Но Люку и это не удовлетворяет.
— Ни твой, ни мой. У нас будут новые родители. Мы сами выберем их. Идеальные родители. Мы купим их на marché aux puces[18]
в золотых рамах. Мы придумаем их жизнь и наше с тобою общее детство. Сколько у нас воспоминаний, Тьери. Я ничего не забыла. А ты?— И я все помню. У меня отличная память. Но нам все-таки надо будет сверить, сличить наши воспоминания. Я уверен, что ты много путаешь.
— Нет, это, скорее, ты путаешь. Ты всегда был такой рассеянный. Скажи, например, как звали нашего садовника?
— Которого? Того хромого, с бородой, который так ловко истреблял кротов? Теофил, конечно.
— И совсем не Теофил, а Жан. Теофил была его собака. Такая рыжая, лохматая. Она-то и ловила кротов.
Он соглашается:
— Да, ты права. Зато я старше и помню все почти с самого начала века. Я, например, помню даже бабушку, которая умерла до твоего рождения.
Люка не спорит.
— Я, конечно, не могу ее помнить, но мама рассказывала мне о ней. Бабушка была красавицей. Она раз даже танцевала на балу императрицы Евгении, и Наполеон III спросил о ней: «Кто эта пышная блондинка?» Мама очень гордилась ею.
Тьери смеется:
— Мама была ужасно снобична. Она скрывала, что дедушка начал свою карьеру маляром…
Люка дергает его за рукав:
— Тьери, мы проехали мимо.
Они действительно проехали. Тьери поворачивает обратно.
— А хочешь, Люка, удерем, как когда-то удирали от уроков, оставим Герэна, поедем вдвоем куда-нибудь? Мы еще так много должны установить и вспомнить.
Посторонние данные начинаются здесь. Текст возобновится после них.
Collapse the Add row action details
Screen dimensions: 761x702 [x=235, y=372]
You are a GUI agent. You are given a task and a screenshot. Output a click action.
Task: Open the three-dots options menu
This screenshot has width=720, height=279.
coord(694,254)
Люка очень хочет, но бедный Герэн ждет. И у них еще хватит времени для семейной хроники — в одну ночь все равно всего не перевспомнишь. Тьери останавливает автомобиль.
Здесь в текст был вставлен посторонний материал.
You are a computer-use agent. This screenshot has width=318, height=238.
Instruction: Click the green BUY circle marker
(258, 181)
— Завтра непременно купим портреты родителей. И красавицу-бабушку тоже.
Люка ждет, пока Тьери запирает дверцу автомобиля.
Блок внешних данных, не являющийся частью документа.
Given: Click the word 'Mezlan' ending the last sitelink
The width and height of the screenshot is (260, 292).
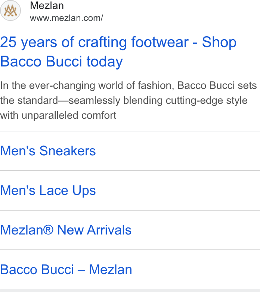Looking at the screenshot, I should coord(111,270).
— Знаешь, Тьери, я так рада, что мы теперь брат и сестра. Ты всегда был немного моим начальством, и я немного боялась тебя. Но теперь мы равные, раз ты мой брат.
Он берет ее под руку, и они входят в ресторан.
— Сестра всегда важнее брата. Ты важнее меня теперь, — успевает он сказать ей, прежде чем поздороваться с Герэном.
Люка сидит на мягком желтом диване рядом с Тьери. Справа Герэн, напротив итальянский певец. Она не расслышала его имени, но Герэн пояснил — знаменитый. Она верит — конечно, знаменитый. Обыкновенных людей, незнаменитых, немиллионеров, она теперь вообще не встречает. Может быть, обыкновенных людей вообще больше не существует, все перевелись, стали зрителями. Зрителей всюду много, даже и здесь. Она уже слышит громкий шепот: «Смотри, это Тьери Ривуар»; и Тьери, не поворачивая головы, уже сияет в пространство своей самой электрической улыбкой для зрителей. Плоская лампа, похожая на пепельницу, бросает льстивый, уклончивый свет, украшая все вокруг. Даже Герэн кажется почти красивым со своим гладким, круглым, блестящим черепом и прищуренными молодыми глазами. Из-за розовых гвоздик не видно лица итальянца, но то, что он сидит тут, еще повышает удовольствие. Итальянец — Италия — Венеция как напоминание, как обещание. Голос итальянца, льстивый и уклончивый, как свет плоской лампы, украшает самые простые слова, дает им не принадлежащие им значение и вес. Но она не слушает, о чем говорят за ее столом. Она смотрит кругом. Как нарядно, как празднично, как тесно. Она слушает музыку. Музыка превращает ее реальное земное счастье в небесное, идеальное счастье. Переносит счастье в другой план. Она слушает музыку, веки ее закрыты, губы морщатся, щеки бледнеют. Она слушает, и ее такое земное, телесное, тяжелое счастье, еще утяжеленное желанием ребенка, вдруг превращается в легкое, воздушное, прозрачное. Она чувствует легкость, холод и пустоту в груди.